Texto apresentado:
Além de reconhecer o autor como um estético, Marco avisa que o livro reflete a experiência do leitor. “Baseei-me numa temática de espelhos, numa temática de reflexos, (…) e decidi tentar retratar a humanidade, e tentar retratar-me a mim próprio enquanto personagem do livro”, partilhou.

Diana Duarte e Beatriz Bacelar, estudantes na Escola Superior de Educação de Paula Frassinetti, escolheram “Um Crime no Expresso do Oriente”, de Agatha Christie, e reinventaram a narrativa com um assassino diferente.

As estudantes referiram a escolha da obra como um dos principais desafios, devido às diferenças de gostos literários. No entanto, têm em comum “uma missão de fazer chegar este gosto, que nós já temos, pela leitura aos nossos alunos”, afirmou Diana.

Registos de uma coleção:
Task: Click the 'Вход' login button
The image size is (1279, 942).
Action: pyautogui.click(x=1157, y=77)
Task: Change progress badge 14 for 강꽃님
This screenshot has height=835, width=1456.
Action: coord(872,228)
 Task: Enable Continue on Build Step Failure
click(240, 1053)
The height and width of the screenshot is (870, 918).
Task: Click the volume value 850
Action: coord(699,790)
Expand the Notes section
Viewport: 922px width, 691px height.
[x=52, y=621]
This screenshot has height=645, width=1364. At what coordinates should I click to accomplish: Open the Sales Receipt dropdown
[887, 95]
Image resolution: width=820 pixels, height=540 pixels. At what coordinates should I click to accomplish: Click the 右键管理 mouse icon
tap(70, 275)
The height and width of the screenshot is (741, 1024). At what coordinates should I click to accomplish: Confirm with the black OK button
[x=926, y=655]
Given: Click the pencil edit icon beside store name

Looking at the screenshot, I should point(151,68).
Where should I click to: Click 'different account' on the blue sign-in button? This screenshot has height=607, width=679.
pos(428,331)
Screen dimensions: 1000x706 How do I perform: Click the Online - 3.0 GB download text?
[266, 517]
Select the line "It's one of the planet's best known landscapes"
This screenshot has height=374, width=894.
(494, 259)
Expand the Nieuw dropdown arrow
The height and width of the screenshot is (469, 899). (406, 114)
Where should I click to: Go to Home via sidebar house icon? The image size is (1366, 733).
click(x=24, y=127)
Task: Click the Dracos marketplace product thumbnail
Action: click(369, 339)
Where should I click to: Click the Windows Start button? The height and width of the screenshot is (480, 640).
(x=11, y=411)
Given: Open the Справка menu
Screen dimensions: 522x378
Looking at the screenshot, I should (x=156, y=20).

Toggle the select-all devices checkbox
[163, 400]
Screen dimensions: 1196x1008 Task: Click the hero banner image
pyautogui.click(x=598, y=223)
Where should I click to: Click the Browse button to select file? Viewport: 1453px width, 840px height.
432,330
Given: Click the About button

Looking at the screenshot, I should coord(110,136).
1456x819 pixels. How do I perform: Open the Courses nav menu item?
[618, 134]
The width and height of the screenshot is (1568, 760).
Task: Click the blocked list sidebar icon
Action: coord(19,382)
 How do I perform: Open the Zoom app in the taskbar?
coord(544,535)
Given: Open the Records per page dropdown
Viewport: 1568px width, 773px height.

Descrição do exercício: Dê continuidade ao texto apresentado, sobre estudantes que reinventaram obras literárias, a partir da última frase.

Resultado abaixo:
Tratou-se, pois, de um evento rico pela variedade de experiências, de escolhas, de abordagens interpretativas e de textos construídos pelos estudantes – desde sonetos a cartas – fazendo pleno uso da liberdade de forma permitida e encorajada por este concurso do PNL.

Para saber mais sobre o ReadS, pode consultar o regulamento. Fique atento a novidades sobre a próxima edição no site oficial e redes sociais (Facebook, Instagram) do Plano Nacional de Leitura.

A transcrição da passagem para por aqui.